The story offers no supporting information at all, so you have to take it with a grain of (sea) salt. Admittedly, there's been a lot of talk - almost exclusively confined to one Investor's Hub message board - about buy-ins and buy-outs as investors drove the share price up $0.12 on rumors several weeks ago. Nothing came of those rumors, which were similar in most respect to today's, other than some of the smarter players pocketing bundles of cash on the sale of their multimillion-share hoards.
That's a common ploy with the group of players that dominate the board and drive out unbelievers who may demur. Its moderator is a woman who has been ERHC co-founder Phil Nugent's Houston CPA for decades, and it's hard to imagine any rockets getting launched over there without his matches.
If it is more than a plan to snatch your Christmas money, it has eluded our sources.

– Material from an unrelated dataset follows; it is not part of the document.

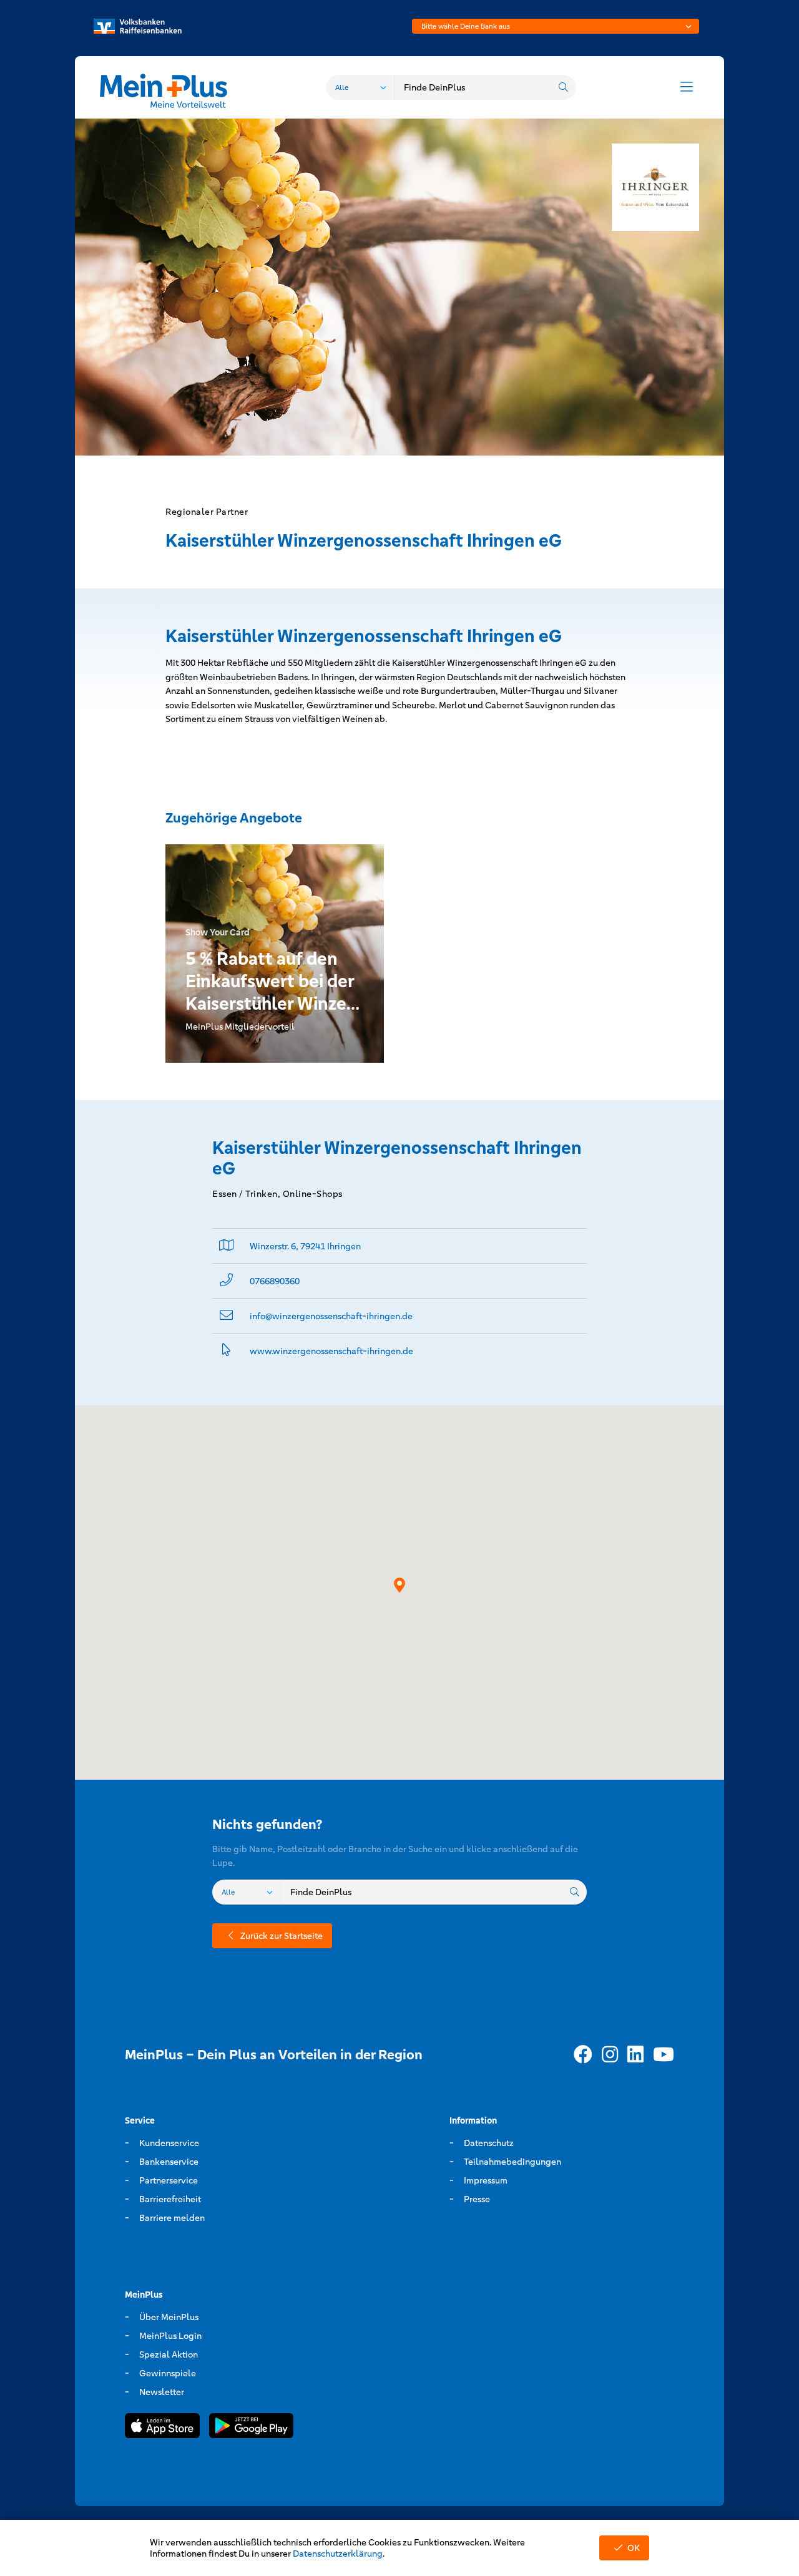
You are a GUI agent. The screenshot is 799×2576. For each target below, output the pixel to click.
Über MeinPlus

We continue to urge caution, at least until the SEC and FBI wind up their probes.
Here is Barry Morgan's article:
Players in chase for JDZ stake
By Upstream staff
An unidentified US oil player is said tro be among an assortment of investors trying to enter the Nigeria&Sao Tome Joint Development Zone in the Gulf of Guinea by acquiring the shares of Emeka Offor, the Nigerian chairman of Colorado-registered ERHC Energy, writes Barry Morgan.
ERHC holds substantial equity in the play, including preferential rights to blocks 2, 3 and 4 alongside operators Sinopec, Anadarko and Addax Petroleum.
The financial manoeuvre is being undertaken through the Dubai-based Millennium Finance Corporation, where former ERHC chief executive Walter Brandhuber is now fund manager with a brief to build up the energy portfolio.
Investors and Millennium Finance may be angling to take a stake in ERHC, drawn from stock sold by Emeka Offor, the company's largest single shareholder, who is in talks to offload at least half his 43% equity in ERHC.
Offor is facing legal threats by shareholders preparing individual and class-action lawsuits.
Their complaints range from compensation for unpaid fees to the alleged usurpation of corporate opportunity arising from a deal he struck with Addax Petroleum for deep-water acreage through Nigerian independent Starcrest Energy, another company he controls.